EL PURGATORIO |
Mi querida Hermanita me inculcaba a cada momento este deseo humildemente confiado, del cual vivía intensamente. Esta era la atmósfera que respiraba como el aire.
Era yo todavía postulante cuando la noche de Navidad de 1894 hallé en mi zapato una poesía que Teresa me había compuesto a nombre de la Santísima Virgen.
Allí leí esto:
Tu corona trenzará Jesús,
si buscas su Amor.
Un día te hará reinar,
si le das tu corazón.
Tras la noche de la vida
verás su dulce mansión,
y a aquella cumbre divina
volará tu alma veloz.
En su Acto de ofrenda al Amor Misericordioso de Dios, hablando de su propio amor, ella termina así:
«...¡ Que este martirio, después de haberme preparado para comparecer delante de Vos, me haga por fin morir, y que mi alma se lance sin demora al eterno abrazo de Vuestro Misericordioso Amor! . . .»
Estaba, pues, siempre bajo la impresión de esta idea, cuya realización no ponía en duda, según el dicho de nuestro Padre San Juan de la Cruz, que ella se apropiaba: «Cuanto más quiere darnos Dios, tanto más nos hace desear».

* Extracto de datos:
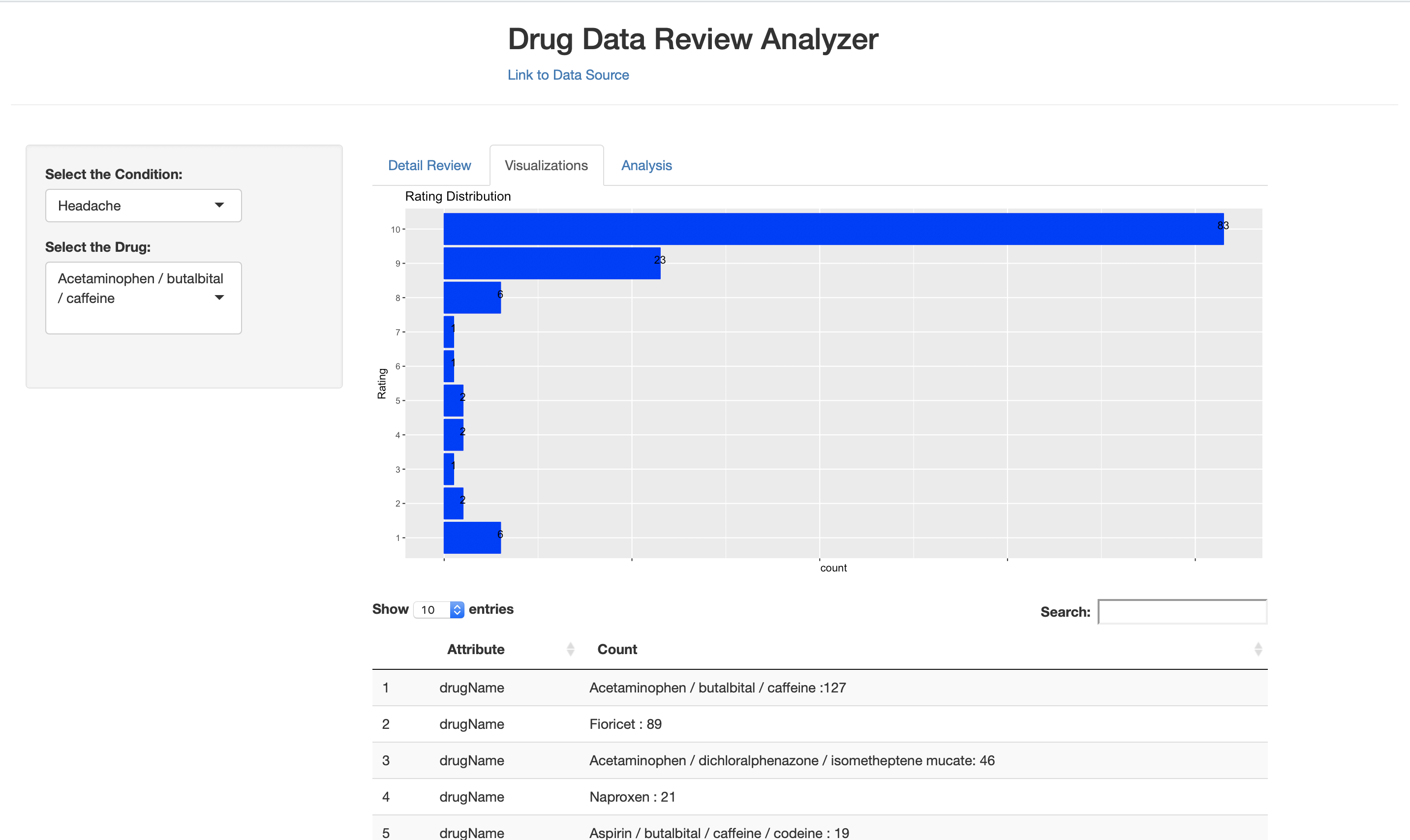Open the Link to Data Source
The height and width of the screenshot is (840, 1410).
coord(568,74)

* Enunciado: Continúe el pasaje sobre el purgatorio a partir de su última oración. El listado constituye un material independiente del pasaje.

* Resultado:
Basaba su esperanza relativa al Purgatorio sobre el abandono y el Amor, sin olvidar su tan amada humildad, virtud característica de la infancia. El niño ama a sus padres, y no tiene otra pretensión que la de abandonarse totalmente en ellos, pues se siente débil e impotente.
Me decía: «¿Riñe un padre a su hijo cuando él mismo se acusa? ¿Le impone un castigo? No, seguramente, sino que le estrecha contra su corazón.
En apoyo de este pensamiento me recordó una historia que habíamos leído en nuestra infancia:
Habiendo salido un rey de caza, perseguía a un conejo blanco, que sus perros estaban a punto de alcanzar; en esto, el conejito, viéndose perdido, retrocedió rápidamente y saltó a los brazos del cazador. Éste, conmovido ante tanta confianza, no quiso separarse más del conejo blanco ni permitió que nadie le tocara, reservándose el cuidado de alimentarle.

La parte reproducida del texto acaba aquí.